▶ **What you need to do**
Update the rows starting at the line that has "60, 1333, 66)" and ending after the line that has "185, 901, 221)", replacing "clicked" with "selected" and leaving all else unchanged. Return only those rows.

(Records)

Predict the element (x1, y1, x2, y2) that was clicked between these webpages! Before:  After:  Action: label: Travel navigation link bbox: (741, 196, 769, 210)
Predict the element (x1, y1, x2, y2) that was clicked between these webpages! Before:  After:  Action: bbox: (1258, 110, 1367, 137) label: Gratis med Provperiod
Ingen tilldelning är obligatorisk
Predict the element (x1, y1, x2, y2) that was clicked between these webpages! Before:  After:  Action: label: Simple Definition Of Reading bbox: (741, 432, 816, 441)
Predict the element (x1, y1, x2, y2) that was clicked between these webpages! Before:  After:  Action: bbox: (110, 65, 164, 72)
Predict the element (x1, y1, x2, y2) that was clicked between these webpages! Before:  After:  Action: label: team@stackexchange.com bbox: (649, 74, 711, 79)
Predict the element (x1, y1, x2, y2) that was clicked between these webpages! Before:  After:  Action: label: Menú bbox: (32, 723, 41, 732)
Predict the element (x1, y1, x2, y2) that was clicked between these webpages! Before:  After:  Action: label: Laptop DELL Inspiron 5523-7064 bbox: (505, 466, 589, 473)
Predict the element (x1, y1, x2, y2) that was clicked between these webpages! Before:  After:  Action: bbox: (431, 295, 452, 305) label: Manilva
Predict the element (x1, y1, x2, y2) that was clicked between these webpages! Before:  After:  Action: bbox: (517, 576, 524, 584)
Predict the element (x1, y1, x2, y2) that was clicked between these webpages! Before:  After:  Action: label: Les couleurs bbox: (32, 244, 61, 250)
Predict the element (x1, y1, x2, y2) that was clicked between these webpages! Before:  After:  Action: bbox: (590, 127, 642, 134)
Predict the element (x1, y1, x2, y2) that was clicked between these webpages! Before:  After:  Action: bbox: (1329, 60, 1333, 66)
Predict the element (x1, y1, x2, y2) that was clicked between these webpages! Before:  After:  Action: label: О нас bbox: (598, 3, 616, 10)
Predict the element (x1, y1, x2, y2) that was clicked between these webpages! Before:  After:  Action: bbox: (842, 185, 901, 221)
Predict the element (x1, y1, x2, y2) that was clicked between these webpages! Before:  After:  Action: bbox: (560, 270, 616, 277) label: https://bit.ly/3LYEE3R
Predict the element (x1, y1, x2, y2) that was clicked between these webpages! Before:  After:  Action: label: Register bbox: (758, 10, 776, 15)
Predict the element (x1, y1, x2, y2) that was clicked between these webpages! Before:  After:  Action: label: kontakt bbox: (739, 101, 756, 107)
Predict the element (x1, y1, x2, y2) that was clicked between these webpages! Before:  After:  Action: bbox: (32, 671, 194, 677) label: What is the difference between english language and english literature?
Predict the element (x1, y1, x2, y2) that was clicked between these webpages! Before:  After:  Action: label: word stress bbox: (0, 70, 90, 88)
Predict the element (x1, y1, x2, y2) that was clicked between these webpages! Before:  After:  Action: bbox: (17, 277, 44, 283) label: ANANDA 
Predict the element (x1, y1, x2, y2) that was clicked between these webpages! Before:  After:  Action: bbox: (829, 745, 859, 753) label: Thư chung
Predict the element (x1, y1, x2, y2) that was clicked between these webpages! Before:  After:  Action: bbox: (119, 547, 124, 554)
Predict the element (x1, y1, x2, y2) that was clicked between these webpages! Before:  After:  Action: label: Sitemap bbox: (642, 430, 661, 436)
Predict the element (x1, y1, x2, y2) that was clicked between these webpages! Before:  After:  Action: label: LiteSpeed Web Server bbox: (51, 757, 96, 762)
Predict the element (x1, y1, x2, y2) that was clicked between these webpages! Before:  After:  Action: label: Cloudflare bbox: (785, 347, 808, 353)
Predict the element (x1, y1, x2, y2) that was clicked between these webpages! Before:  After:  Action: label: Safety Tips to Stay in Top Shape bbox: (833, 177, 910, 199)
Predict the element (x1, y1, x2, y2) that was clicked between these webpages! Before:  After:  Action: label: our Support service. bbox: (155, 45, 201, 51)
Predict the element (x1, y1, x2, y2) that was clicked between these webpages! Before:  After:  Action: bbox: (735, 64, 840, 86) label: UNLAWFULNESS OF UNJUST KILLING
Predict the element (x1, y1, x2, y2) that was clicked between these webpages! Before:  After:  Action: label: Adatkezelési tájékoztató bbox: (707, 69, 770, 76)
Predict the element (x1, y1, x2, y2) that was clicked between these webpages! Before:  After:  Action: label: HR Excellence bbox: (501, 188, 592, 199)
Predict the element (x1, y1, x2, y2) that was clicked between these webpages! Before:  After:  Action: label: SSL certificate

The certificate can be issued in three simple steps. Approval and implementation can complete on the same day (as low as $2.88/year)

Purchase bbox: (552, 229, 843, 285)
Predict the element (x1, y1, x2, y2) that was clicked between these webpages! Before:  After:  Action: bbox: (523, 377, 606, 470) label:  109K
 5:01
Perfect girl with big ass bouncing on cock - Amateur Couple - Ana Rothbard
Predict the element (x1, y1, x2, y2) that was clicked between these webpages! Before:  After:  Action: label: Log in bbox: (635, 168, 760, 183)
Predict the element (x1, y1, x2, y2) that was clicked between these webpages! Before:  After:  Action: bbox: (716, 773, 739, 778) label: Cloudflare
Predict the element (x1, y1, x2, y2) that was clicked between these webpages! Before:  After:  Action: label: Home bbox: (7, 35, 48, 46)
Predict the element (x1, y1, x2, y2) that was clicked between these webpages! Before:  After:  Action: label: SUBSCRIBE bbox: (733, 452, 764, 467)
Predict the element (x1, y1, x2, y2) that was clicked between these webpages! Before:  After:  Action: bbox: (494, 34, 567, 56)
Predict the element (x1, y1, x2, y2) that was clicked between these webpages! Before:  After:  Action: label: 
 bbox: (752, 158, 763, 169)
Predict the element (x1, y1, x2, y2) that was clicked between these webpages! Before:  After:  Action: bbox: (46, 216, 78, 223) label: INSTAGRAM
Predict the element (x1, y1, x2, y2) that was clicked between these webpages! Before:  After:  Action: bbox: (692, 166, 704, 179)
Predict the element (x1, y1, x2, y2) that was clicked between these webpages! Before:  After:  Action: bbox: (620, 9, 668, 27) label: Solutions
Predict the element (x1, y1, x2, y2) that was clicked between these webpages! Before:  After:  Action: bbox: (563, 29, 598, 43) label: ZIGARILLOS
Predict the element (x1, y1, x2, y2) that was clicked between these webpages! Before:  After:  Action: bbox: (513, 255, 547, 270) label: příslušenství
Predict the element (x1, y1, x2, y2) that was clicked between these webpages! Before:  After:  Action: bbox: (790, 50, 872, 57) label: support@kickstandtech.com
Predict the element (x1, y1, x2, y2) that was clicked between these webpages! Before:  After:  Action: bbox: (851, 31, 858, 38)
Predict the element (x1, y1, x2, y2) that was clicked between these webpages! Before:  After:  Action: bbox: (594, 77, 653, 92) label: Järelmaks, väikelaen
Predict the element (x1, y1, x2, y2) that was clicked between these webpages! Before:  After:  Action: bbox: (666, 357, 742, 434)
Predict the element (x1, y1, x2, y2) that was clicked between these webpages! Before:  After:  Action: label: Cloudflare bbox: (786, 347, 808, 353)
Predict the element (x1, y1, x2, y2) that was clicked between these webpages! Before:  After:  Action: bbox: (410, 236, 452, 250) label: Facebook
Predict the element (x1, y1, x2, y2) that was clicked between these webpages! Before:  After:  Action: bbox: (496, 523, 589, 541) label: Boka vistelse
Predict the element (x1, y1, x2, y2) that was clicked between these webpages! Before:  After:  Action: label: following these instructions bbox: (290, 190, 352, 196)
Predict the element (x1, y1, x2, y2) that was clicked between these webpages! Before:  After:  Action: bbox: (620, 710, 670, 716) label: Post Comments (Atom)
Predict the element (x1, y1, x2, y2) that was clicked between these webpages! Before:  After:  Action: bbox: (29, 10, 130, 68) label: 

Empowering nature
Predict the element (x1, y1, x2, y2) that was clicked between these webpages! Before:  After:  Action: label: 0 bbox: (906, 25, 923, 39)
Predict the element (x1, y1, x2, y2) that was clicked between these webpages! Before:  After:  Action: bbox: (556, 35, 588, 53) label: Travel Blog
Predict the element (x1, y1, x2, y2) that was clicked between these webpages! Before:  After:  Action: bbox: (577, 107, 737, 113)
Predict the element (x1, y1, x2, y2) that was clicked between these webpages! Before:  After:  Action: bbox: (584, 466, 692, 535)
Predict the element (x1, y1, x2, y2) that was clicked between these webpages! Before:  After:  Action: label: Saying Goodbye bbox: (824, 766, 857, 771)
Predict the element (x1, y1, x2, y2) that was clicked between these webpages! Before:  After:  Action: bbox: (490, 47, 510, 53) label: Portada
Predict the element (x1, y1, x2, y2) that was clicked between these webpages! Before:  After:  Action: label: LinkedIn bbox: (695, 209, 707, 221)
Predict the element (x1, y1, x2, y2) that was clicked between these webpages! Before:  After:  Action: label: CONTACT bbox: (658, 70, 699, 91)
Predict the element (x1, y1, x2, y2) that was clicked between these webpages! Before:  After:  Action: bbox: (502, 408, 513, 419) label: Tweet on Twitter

▶ **Finished exercise**
Predict the element (x1, y1, x2, y2) that was selected between these webpages! Before:  After:  Action: bbox: (1329, 60, 1333, 66)
Predict the element (x1, y1, x2, y2) that was selected between these webpages! Before:  After:  Action: label: О нас bbox: (598, 3, 616, 10)
Predict the element (x1, y1, x2, y2) that was selected between these webpages! Before:  After:  Action: bbox: (842, 185, 901, 221)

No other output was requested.